Pamela Ann Barker (née Addison, born 1957) is a United States district judge of the United States District Court for the Northern District of Ohio. She formerly served as a Judge of the Cuyahoga County Court of Common Pleas.

Early life and education 

Barker was born in 1957 in Cleveland, Ohio. She earned her Bachelor of Arts, magna cum laude, from Kenyon College, where she was inducted into Phi Beta Kappa, and her Juris Doctor from the Ohio State University Moritz College of Law.

Legal career 

Prior to ascending to the bench, Barker spent twenty-nine years representing individuals, small businesses, and corporations, with a particular emphasis on insurance litigation. From 2000 to 2011, she served as a Mayor's Court Magistrate and Juvenile Diversion Magistrate for the City of Brecksville, Ohio.

She was appointed to the Cuyahoga County Court of Common Pleas by Governor John Kasich and assumed office on September 19, 2011. Barker was elected to the court in November 2012. Her state court service ended on June 18, 2019, upon her elevation to the federal bench.

Federal judicial service 

On September 29, 2017, Ohio Senators Sherrod Brown and Rob Portman recommended Barker for a federal judgeship.

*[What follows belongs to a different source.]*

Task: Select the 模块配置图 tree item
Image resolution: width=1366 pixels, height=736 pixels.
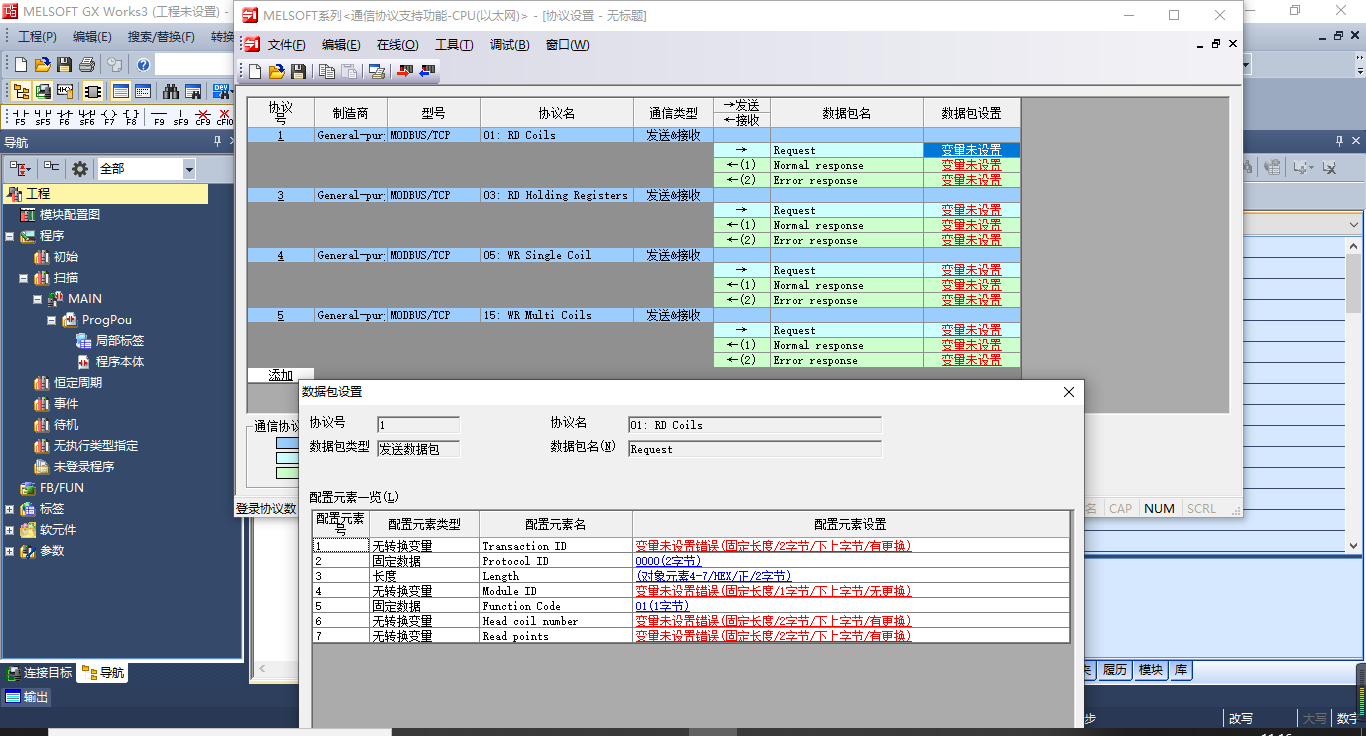Action: point(69,215)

On April 10, 2018, President Donald Trump announced his intent to nominate Barker to serve as a United States District Judge of the United States District Court for the Northern District of Ohio. On April 12, 2018, her nomination was sent to the Senate. She was nominated to the seat vacated by Judge Donald C. Nugent, who assumed senior status on January 1, 2017. On October 10, 2018, a hearing on her nomination was held before the Senate Judiciary Committee.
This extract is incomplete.